▶ **Work instruction**: Report back every line of the entries that contains "icon", exactly as written.

▶ **Data**:
++++++
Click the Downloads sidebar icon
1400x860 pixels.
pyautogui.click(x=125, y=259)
++++++
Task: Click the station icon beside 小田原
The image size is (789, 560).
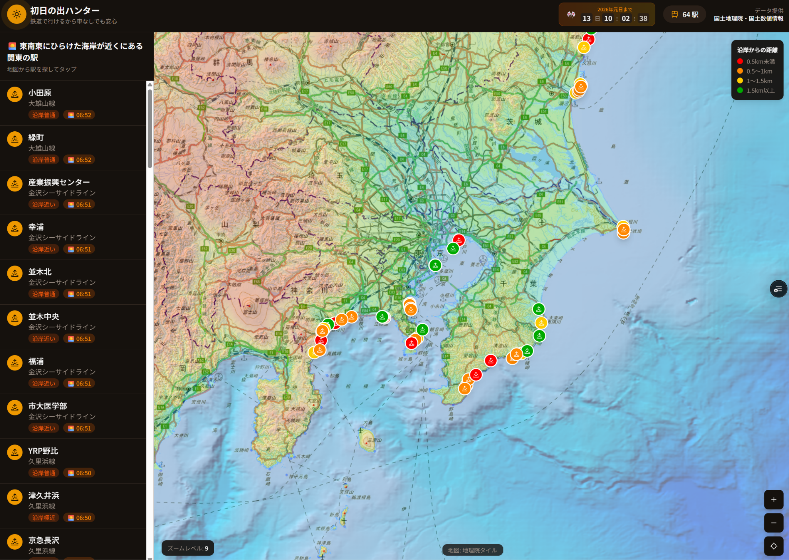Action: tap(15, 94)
++++++
▶ **Solution below**:
Click the Downloads sidebar icon
Task: Click the station icon beside 小田原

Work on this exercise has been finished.